Para la causa de la democracia en el mundo el conflicto armado es una nefasta perspectiva. Aunque la guerra fuese rápida y sencilla (nunca limpia) su desencadenamiento significaría que ha fracasado el principal instrumento de la democracia, que es la fuerza de la razón. Pero más probablemente la guerra sería complicada: eso es lo esperable a estas alturas del desarrollo armamentístico nuclear y químico. Como estas cosas se sabe a lo mejor cómo empiezan pero no cómo y cuándo terminan, un episodio particularmente duro -un determinado umbral de muertos por ejemplo- puede provocar un giro espectacular en la opinión internacional, y más en la española, poco informada, frágil y heredera de décadas de autarquía. ¿Quiénes pescarían en el río revuelto? Quizás los falsos pacifistas de adscripción autoritaria. Muy probablemente, en Estados Unidos, la derecha de los republicanos, ese grupo ultra desengañado por la timidez del reaganismo, que critica el compromiso de Bush en el escenario del Golfo, bajo el lema implícito de allá se las compongan. O en Francia, el filofascismo de Le Pen, que se ha presentado torticeramente en este asunto como abanderado del pacifismo, usurpando la retórica gaullista antiamericana y arabista.

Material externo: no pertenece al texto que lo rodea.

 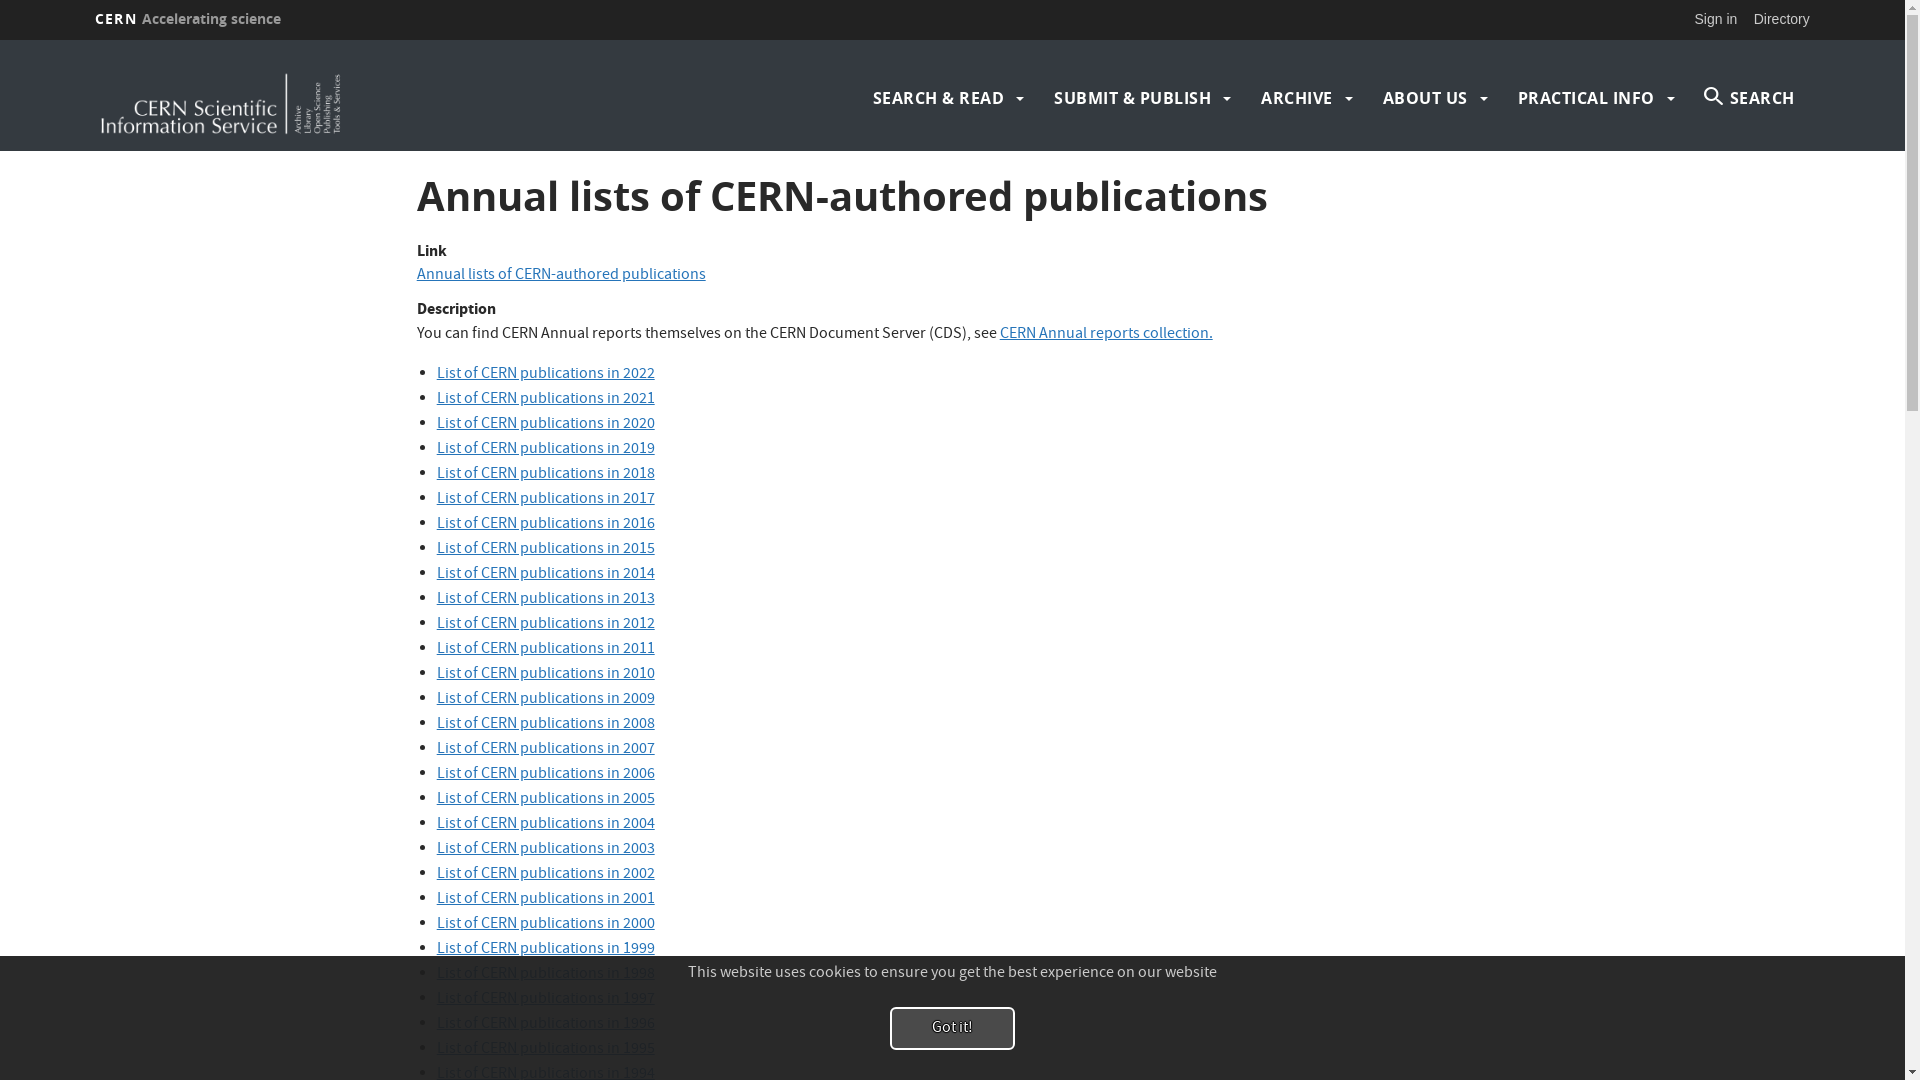 I want to click on CERN Accelerating science, so click(x=188, y=19).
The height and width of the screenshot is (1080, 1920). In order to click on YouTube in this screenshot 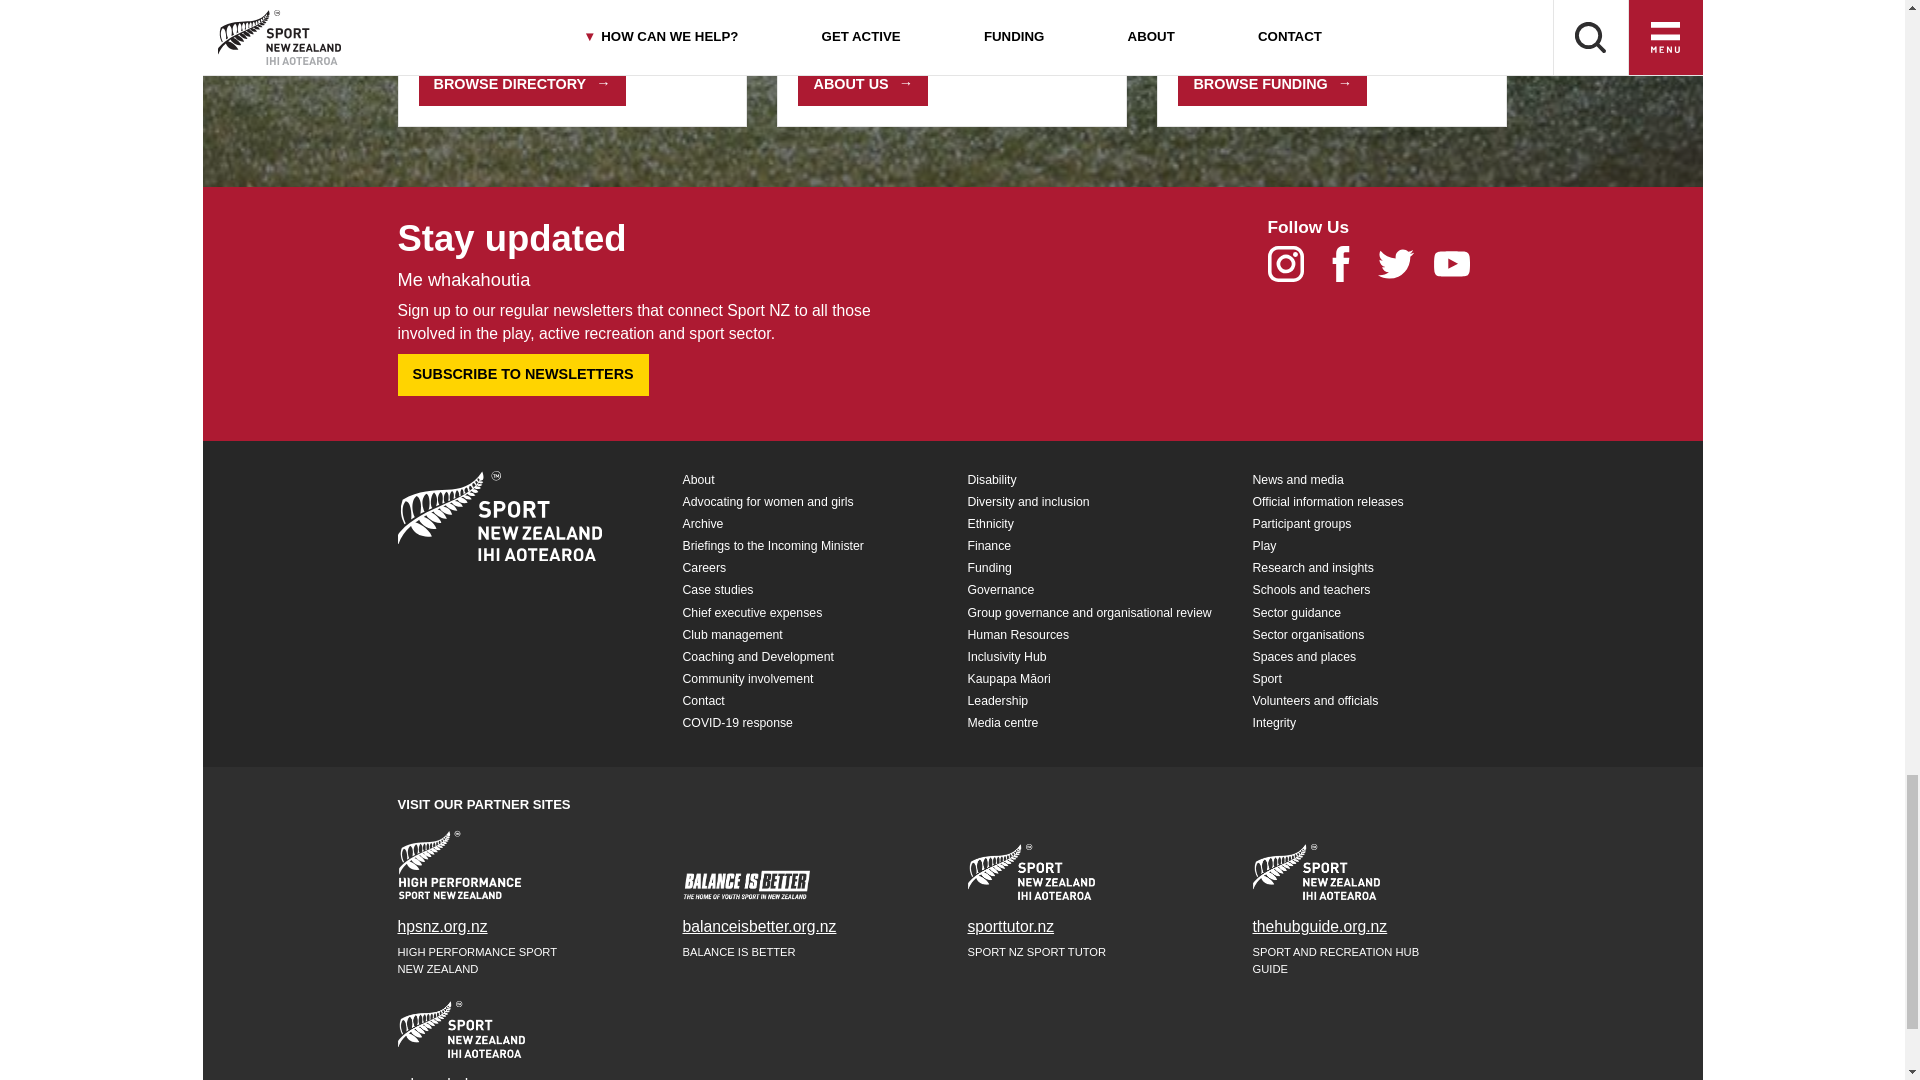, I will do `click(1459, 269)`.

Y las consecuencias de una guerra serían graves también para Europa. Probablemente para su seguridad, como se ha apuntado. Pero también indiscutiblemente para la manera de hacer europea. Frente a quienes no salen del arquetipo según el cual la guerra es la inevitable continuación de la política por otros medios, la Europa comunitaria ha defendido en su conjunto que la política debe ser la respuesta a la incitación belicista. Esta estrategia ha permitido a los Doce avanzar en el camino de la unión. De modo que la guerra sería, ahora mismo, la demostración más palpable del agotamiento o el fracaso de esta idea, de un fracaso también europeo.

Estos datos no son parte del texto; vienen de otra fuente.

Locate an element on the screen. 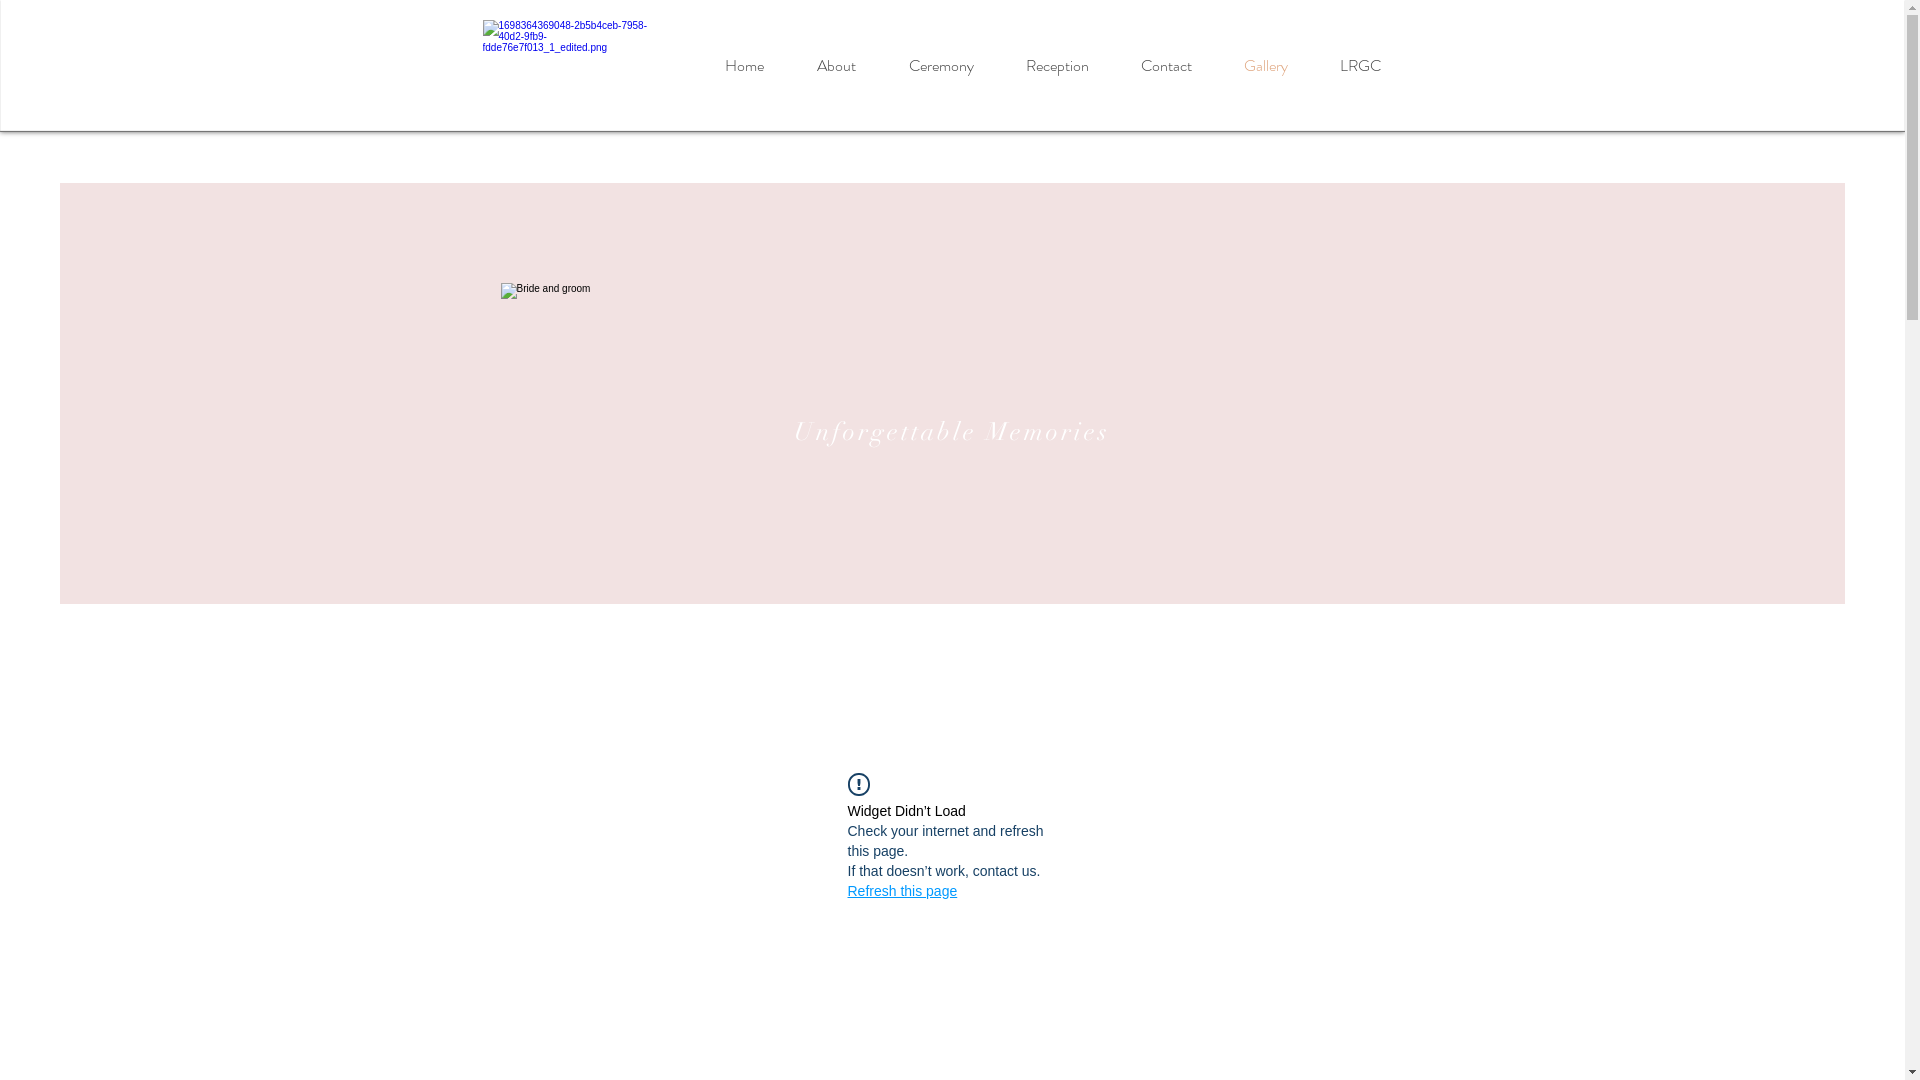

Insistir en la solución política, en agotar las posibilidades del embargo, no equivale a propugnar una estrategia de apaisement, apaciguamiento o amansamiento. La tentación de ofrecer compensaciones y perdón antes de la confesión del pecado y el propósito de la enmienda ya resultó funesta en los años treinta: a la postre de nada sirve, más que para reforzar al agresor. Por eso nadie debiera confundir la posición centrada en la firmeza política internacional, más acá de lo militar, con la de la claudicación.